The Power of Tangential Learning


Tangential Learning: The Basics


Ever watch a movie where they hold you down and hit you in the face with the point? A lot of modern educational games are like that. Why don’t we want that? Because really, getting hit in the face is not very fun. So what’s the answer?

To enable and facilitate learning rather than to educate...  (I think the rest of this article is going to be deconstructing that sentence.)

So what does it mean to educate? In this context ‘to educate’ is to set out with the goal of teaching a person a specific thing. Games like the Math Blaster or Dafur is Dying or even Typing of the Dead take this approach. The problem with this approach is that it’s laborious, heavy handed, and often slower/less effective than just picking up a textbook or newspaper.

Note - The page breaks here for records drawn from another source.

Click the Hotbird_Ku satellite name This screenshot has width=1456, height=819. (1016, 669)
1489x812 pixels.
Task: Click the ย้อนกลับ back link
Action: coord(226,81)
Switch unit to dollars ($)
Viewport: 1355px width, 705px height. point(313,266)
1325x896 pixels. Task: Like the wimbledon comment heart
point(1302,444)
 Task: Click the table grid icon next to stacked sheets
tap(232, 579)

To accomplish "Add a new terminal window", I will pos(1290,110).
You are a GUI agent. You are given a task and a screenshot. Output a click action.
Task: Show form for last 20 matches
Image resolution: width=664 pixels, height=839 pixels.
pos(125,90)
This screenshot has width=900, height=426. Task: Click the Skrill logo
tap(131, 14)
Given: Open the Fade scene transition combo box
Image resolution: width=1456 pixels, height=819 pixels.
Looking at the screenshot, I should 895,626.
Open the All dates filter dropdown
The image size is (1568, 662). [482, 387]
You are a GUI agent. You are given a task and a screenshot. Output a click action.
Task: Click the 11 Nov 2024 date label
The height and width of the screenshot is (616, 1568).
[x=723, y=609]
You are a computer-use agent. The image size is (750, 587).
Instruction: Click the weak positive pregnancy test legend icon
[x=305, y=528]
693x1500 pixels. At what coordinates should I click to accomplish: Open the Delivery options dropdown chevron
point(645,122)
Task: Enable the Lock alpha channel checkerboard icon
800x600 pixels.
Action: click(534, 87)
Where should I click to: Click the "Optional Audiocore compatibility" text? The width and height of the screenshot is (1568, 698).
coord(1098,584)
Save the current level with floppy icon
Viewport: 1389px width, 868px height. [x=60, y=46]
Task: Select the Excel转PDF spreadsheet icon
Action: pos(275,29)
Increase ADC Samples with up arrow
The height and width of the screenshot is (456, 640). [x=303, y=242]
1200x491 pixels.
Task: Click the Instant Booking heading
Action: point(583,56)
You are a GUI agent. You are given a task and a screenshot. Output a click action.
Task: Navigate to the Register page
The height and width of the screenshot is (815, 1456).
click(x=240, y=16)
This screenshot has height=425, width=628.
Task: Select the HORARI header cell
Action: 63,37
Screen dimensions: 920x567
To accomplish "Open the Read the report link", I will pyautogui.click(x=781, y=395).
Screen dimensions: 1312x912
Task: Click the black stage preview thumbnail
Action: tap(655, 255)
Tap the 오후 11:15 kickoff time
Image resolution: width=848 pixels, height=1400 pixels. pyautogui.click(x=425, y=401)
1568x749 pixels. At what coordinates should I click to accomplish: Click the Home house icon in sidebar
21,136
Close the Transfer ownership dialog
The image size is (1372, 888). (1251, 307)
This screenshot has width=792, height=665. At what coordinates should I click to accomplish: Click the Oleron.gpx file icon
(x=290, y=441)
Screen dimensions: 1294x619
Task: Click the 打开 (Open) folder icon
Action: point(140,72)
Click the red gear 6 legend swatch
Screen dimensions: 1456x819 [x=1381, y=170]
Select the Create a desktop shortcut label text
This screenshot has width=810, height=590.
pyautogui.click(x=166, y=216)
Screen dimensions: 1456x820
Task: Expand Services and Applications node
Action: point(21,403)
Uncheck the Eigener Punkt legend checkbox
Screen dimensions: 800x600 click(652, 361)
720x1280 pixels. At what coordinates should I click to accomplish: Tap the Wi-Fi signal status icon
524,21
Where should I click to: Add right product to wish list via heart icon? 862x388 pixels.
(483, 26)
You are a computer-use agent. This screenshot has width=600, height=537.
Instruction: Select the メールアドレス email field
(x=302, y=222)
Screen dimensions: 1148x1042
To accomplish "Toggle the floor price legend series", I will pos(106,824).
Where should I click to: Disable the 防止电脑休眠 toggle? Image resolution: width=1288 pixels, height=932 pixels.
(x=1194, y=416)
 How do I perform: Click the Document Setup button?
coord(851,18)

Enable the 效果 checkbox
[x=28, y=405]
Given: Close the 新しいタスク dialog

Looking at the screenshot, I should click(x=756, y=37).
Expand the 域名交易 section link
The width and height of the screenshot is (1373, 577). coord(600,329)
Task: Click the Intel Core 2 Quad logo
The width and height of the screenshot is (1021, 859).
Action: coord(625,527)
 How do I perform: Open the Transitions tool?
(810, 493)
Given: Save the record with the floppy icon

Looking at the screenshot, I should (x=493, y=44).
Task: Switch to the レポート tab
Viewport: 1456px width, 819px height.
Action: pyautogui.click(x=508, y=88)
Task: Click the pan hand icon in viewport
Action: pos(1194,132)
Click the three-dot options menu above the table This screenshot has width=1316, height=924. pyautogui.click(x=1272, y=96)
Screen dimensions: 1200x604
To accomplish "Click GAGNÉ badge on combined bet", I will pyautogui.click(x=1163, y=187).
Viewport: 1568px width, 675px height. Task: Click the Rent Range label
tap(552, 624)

Study after study has shown that kids and adults alike assimilate information better when they are studying topics which they are interested in rather than things which they are forced to learn for school or work. The real failing of the above approach is that it simply attempts to jazz up things which the user doesn’t inherently care about rather than trying to get them engaged in the topic, caring in a personal way.

The advantage that traditional video games have is that the user inherently cares about what they are doing. This enthusiasm is (comparatively) easy to channel or transfer to other activities, which brings us to the topic of tangential learning.

Tangential learning is not what you learn by being taught but rather what you learn by being exposed to things in a context which you are already highly engaged in. The simplest example is, of course, film. I’ll use The 300 as an example. That film was hardly intended to educate and yet everyone I know now knows who Leonidas is (though I think I’m still the only one who knows what it says on his tomb...).

The film didn’t educate, it served to stir discussion and spur interest. People who knew anything about the battle of Thermopylae would naturally disseminate that information in conversation in a way that was palatable and acceptable to their peers. Additionally this simply exposed people to something they didn’t know they were interested in, which is one of the often one of the biggest barriers to learning.

I knew several people who googled The 300 and ended up at the Wikipedia page for the historical battle of Thermopylae. This spidering of ideas and correlation of interests is what tangential learning is all about.
(And we haven’t even discussed the people who simply said to themselves, “This Leonidas guy is pretty cool...I’d like to learn about him.”)

So, Tangential Learning is simply the idea that some portion of your audience will self educate if you can facilitate their introduction to topics they might like in a context they already find exciting and engaging. Is this enough?

First, my answer is an emphatic yes. It costs nothing, it does some good.

Second, my answer is, “No, there is more we can do.”